CAL FIRE and EMSA both organize according to the ICS. Within a fire incident base camp, the medical unit operates under the Medical Unit Leader (MEDL) within the logistics section. The MEDL may have EMS training but is not typically a medical provider. In consultation with the Chief Medical Officer at the site, the CAL FIRE MEDL manages the disposition of firefighters who require medical evaluation or transport for medical care off site. CAL-MAT field missions are managed under the EMSA Operations section, since EMSA is directly running the health care response.
The typical CAL-MAT fire incident base camp team consists of 9 to 11 medical personnel: 1 physician, 1 non-physician provider (a nurse practitioner or a physician assistant), 1 to 2 nurses, and 6 to 8 emergency medical technicians (EMTs) or paramedics. The medical team works in 12-hour shifts (day/night) with most of the staff working during the day shift. Fire personnel may present for medical evaluation at any time depending on when they are back at the incident base; the busiest times are the early mornings and evenings. Demand for services during the night is low, so staffing can be limited to 2 EMTs or EMT and nurse with a provider on call. In the rare event that a physician is not on site, the non-physician providers are encouraged to consult with an on-call physician.
EMSA deploys an administrative liaison to the camp to coordinate support for the medical team and to interface with the CAL FIRE IMT. A support structure at EMSA headquarters handles personnel, human resources, supply logistics, and other administrative functions for the medical team that cannot be managed at the fire camp.
Fire cache trailers are pre-loaded in anticipation of deployment to incident base camps, except for pharmaceuticals that are securely maintained and added to the trailer prior to departure. Original trailers measured 7x10x6 feet but were packed too tightly with no space for additional items, so new trailers are being purchased that measure 8x14x8 feet. The trailers contain enough items to sustain a medical response for at least 72 hours, including all medical supplies, chairs, tables, biomedical equipment (such as monitor-defibrillator), and patient cots (see Supply Logistics section). Mobilization of equipment and personnel is expected within 24 hours of a mission request. The median mission length for 2020 deployments was 14 days, with a range of 4–30 days.

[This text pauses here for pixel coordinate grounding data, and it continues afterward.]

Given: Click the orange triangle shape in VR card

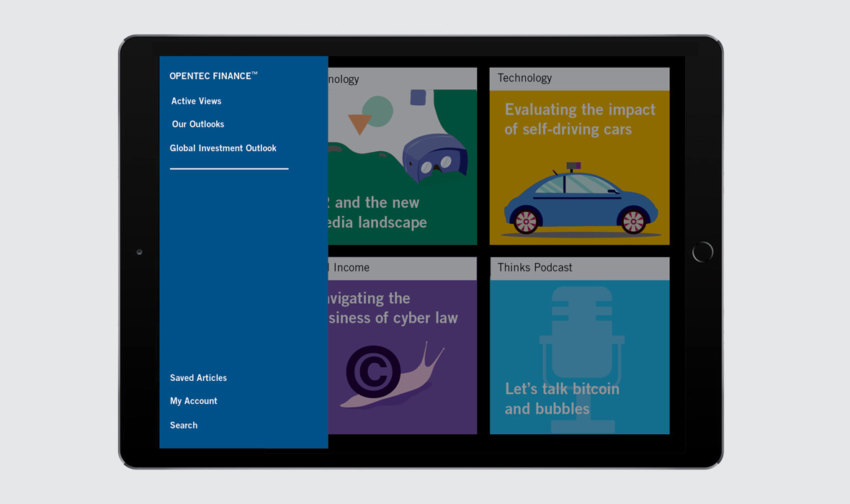Looking at the screenshot, I should (x=359, y=124).
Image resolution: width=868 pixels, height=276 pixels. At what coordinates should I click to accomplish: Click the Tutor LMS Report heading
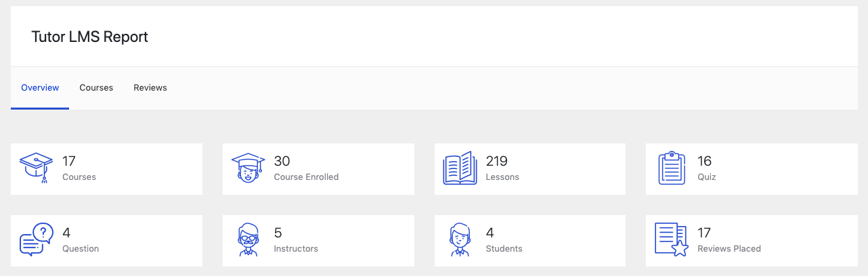(x=90, y=37)
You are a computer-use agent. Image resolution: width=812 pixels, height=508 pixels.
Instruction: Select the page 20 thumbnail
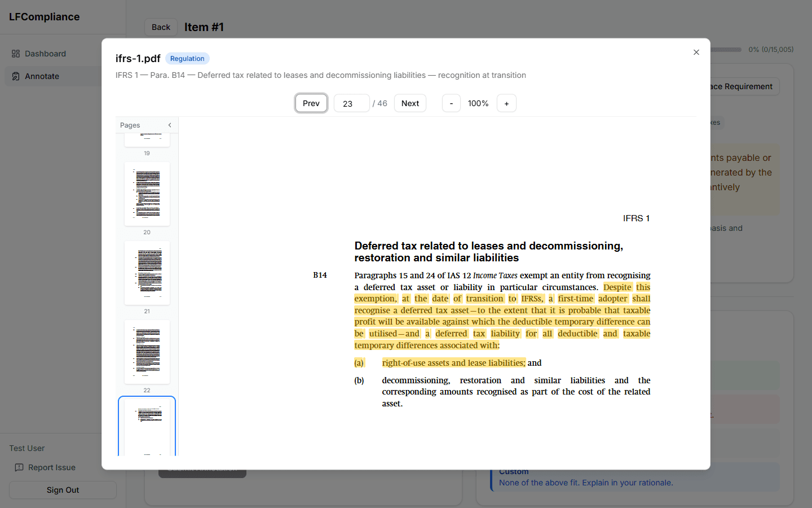[x=147, y=194]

The 20- by 40-foot tents that house the medical equipment, isolation area, and personnel sleeping quarters are set up ahead of time at the camps by CAL FIRE, but CAL-MAT teams set up the equipment within the tent (Figure 3). The current formulary and equipment list is available in the online Appendix. Changes can be made with the agreement of the CAL-MAT and CAL FIRE Medical Directors.

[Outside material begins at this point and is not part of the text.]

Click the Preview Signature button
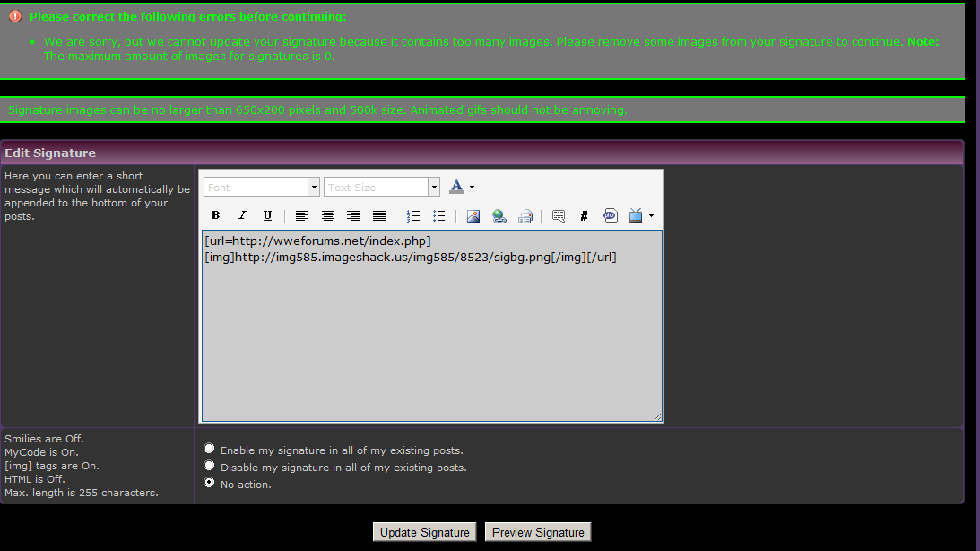The image size is (980, 551). point(538,532)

The CAL-MAT medical team evaluates and treats firefighters and other support personnel for common ambulatory medical problems and emergency treatment within the incident base camp. Reference Backer, Wright, Dong, Baba, McFadden and Rosen26 CAL-MAT personnel also can perform return-to-work evaluations after initial treatment and recovery. The equipment and formulary list for the medical unit is available online (Appendices A, B). In addition to standard vital signs, diagnostic capabilities include serum glucose, electrolytes and renal function using iSTAT Chem 8 panel cartridge (Abbott), COVID-19 testing with Binax antigen test and ID NOW (NAAT test, Abbott), pregnancy test, and streptococcal antigen test. There is no x-ray capability. A cardiac monitor/defibrillator (Zoll X series) provides cardiac monitoring capability as well as 12-lead electrocardiogram.
Another function of the medical team is to provide common over-the-counter products to fire personnel, such as skin cream and powder, pre- and post-exposure poison oak medication, insect repellent, eye wash, lip balm, sunscreen, and certain non-prescription medications (Table 1). These preventive or self-care items are dispensed on request without requirement for a provider consultation. This enables easy access to common personal care products for personnel while not depleting the stock available to residents in sparsely populated areas.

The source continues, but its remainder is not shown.